I read some of my words today and notice that I spell Barack Obama’s name wrong and I wonder how that came about. He seems to be the front runner in the most important race in my personal lifetime right now. I realize that it is part of the disconnect I feel with him, I suppose it was my ego’s freudian slip of an insult to him that only my freudian ego knows about and sits in the corner giggling to self over.
Who am I, this fucking person who listens to an Obama speech and sinks into darkness and the more people who cheer the darker everything gets around me? I am an American soldier’s wife and the mother of his frequently fatherless children. I’m a caring human being who has witnessed and taken part in lies and deceit that killed thousands. I have felt very alone in all of this many many times and fearlessly allowed my mental melt downs to be witnessed by many……what the hell….I’m not going to live forever so all that won’t matter forever damn it!
Some Obama supporters say they are tired of fighting and I say that’s only because they are those of us who have a choice here. Some Democrats seeking unity seem to be completely blind to the fact some of America is in giant pain right now and doesn’t have a choice of whether or not to fight if they intend to continue to live. The abusers and the sociopaths that are in our midst and part of the what we WANT to be believe is OUR civil society……..I see them all too clearly and I don’t want to embrace them.
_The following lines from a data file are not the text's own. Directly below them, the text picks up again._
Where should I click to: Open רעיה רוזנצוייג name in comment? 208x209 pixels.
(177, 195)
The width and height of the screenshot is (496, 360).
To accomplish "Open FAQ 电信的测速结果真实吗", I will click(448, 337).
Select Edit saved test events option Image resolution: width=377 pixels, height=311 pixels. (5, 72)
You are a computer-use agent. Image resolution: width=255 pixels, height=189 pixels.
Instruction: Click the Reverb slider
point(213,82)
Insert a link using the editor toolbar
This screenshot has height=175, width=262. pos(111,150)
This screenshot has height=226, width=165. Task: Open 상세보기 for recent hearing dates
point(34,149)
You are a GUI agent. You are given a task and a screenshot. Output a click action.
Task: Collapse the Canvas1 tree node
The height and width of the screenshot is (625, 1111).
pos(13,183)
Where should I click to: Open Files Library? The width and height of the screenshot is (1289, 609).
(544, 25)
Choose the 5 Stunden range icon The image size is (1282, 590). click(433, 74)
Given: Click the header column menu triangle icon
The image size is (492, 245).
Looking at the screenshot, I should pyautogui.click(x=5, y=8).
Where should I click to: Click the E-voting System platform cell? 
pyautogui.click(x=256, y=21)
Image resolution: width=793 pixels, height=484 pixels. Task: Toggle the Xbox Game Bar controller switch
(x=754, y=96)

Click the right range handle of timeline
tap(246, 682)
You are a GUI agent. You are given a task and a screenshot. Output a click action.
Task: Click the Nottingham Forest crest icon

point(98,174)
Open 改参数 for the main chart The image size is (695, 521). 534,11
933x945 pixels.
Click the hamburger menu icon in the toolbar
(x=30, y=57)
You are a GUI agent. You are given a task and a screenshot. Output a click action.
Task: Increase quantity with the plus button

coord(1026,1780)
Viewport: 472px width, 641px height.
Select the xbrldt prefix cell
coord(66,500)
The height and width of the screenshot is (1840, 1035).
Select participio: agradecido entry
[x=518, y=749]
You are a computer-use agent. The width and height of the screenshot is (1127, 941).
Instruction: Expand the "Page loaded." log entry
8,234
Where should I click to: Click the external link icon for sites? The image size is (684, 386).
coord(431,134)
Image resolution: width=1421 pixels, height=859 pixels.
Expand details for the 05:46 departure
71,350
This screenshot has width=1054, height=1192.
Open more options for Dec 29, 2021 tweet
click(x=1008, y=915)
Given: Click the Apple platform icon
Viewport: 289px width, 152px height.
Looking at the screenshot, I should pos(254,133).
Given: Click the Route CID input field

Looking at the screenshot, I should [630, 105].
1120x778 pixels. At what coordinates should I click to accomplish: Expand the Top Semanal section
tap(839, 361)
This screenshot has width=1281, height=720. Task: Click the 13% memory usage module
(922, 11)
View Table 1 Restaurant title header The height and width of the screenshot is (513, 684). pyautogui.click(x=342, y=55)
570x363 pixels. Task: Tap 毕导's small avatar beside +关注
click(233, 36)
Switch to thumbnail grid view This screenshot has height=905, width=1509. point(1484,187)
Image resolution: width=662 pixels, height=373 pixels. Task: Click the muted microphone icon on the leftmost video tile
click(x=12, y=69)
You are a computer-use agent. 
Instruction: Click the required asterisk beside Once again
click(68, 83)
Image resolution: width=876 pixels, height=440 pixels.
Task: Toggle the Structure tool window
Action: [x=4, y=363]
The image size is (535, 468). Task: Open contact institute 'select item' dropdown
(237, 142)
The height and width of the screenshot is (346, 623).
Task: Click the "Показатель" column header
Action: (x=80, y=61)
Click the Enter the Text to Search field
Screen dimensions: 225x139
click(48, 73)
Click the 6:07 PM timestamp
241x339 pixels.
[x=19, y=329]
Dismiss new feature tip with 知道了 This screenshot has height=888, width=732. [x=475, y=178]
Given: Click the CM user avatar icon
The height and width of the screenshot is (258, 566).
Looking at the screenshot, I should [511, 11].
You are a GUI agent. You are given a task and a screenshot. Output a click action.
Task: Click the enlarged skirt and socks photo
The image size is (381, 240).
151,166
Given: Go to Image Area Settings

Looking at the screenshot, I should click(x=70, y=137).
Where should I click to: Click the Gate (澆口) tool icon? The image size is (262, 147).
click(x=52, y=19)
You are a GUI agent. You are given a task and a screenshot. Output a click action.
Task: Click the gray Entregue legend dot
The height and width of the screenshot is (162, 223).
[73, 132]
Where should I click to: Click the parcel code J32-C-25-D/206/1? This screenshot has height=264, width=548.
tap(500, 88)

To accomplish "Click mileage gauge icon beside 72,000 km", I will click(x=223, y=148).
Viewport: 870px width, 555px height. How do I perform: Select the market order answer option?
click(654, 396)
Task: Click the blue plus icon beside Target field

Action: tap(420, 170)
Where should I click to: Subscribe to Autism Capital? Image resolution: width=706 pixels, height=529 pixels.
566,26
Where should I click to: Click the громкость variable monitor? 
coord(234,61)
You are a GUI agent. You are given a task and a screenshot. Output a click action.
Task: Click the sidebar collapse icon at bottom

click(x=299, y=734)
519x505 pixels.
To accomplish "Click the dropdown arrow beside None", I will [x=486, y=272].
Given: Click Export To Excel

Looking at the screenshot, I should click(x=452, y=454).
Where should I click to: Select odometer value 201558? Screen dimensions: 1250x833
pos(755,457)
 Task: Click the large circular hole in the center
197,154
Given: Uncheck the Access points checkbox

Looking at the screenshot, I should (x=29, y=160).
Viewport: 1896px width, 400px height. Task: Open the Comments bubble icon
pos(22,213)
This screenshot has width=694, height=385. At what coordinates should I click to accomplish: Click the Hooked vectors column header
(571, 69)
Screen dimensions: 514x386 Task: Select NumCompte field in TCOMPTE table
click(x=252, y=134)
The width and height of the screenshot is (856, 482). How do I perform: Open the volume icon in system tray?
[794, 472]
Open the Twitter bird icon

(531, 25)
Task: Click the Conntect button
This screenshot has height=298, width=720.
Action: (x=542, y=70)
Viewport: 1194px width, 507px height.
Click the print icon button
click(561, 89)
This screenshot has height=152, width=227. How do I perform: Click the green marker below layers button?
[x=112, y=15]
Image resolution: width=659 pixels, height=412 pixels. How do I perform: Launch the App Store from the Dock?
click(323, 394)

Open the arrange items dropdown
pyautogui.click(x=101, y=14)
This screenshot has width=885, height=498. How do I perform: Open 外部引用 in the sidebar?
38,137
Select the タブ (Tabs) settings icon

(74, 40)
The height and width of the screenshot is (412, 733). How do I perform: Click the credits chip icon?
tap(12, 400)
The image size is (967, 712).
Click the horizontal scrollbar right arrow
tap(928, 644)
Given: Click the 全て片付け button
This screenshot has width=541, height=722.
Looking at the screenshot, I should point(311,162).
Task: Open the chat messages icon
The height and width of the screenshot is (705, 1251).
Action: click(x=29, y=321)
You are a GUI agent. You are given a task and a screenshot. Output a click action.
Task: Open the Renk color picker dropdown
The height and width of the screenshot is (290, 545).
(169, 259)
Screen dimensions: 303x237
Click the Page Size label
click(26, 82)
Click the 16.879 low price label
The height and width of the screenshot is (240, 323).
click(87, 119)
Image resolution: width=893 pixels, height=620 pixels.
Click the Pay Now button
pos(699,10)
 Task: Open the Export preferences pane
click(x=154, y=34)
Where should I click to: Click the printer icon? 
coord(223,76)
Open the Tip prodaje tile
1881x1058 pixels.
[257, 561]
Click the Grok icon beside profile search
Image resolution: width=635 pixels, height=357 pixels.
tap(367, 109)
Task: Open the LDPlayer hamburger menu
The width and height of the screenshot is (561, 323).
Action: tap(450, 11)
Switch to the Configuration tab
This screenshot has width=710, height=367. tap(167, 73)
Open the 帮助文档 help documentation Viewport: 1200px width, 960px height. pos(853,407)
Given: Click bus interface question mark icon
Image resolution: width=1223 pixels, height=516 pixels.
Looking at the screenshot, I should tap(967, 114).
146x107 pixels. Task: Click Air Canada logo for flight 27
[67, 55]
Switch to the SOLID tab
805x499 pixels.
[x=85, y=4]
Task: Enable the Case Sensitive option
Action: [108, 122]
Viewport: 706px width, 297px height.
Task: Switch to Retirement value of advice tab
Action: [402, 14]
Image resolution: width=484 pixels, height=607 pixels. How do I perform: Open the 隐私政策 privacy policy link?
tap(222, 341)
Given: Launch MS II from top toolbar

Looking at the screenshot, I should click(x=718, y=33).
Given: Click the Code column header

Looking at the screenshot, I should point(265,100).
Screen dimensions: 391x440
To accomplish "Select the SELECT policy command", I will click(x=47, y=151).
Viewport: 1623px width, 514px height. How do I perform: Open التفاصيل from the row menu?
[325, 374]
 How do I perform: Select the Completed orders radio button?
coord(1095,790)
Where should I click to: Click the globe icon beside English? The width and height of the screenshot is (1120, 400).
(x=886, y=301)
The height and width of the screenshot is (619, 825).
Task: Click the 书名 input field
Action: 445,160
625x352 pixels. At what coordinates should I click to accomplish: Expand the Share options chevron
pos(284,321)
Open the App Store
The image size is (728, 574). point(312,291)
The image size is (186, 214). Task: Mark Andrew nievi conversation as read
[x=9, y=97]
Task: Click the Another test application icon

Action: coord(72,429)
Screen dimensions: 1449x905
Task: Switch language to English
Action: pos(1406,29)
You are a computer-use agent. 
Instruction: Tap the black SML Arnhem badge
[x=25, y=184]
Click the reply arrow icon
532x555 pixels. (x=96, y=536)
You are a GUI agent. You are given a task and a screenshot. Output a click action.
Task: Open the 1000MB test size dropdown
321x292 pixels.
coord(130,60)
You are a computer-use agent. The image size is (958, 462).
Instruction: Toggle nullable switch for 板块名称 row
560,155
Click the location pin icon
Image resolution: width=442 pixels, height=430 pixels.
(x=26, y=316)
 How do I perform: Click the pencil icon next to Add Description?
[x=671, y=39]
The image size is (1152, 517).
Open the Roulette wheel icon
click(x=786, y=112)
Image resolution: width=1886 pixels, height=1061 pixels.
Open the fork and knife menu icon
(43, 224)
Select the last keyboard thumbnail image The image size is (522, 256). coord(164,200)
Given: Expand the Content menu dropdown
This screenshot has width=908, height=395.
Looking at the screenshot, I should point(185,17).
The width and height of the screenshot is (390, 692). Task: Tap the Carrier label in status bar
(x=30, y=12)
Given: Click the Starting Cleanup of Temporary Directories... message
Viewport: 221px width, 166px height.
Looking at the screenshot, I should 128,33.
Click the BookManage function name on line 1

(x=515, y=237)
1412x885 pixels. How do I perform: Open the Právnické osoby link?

Every voice in my being, my inner child if you want to call it that, screams out “NO!” when it comes to embracing the sociopaths and just letting the “bad stuff” slip away. A lot of that “bad stuff” has BEEN my life these past five years………so none of it really mattered and it was all just a bad dream or it was just bad unhappy ideas? Then how come people are missing arms and legs and minds and how come people are flat out missing around me? I hope this funk passes soon. I really have a hard time tolerating Obama speeches right now and I really have a hard time tolerating all that “Let’s Get Fired Up” chanting stuff. Remember, I used to be a cheerleader and I know how that shit works. A pep rally rocks too but during the football game I couldn’t help but notice that when things were getting really real the only person who came to care about all of my cheering was somebody’s ole Uncle Pervy in his front row seat………..just sayin.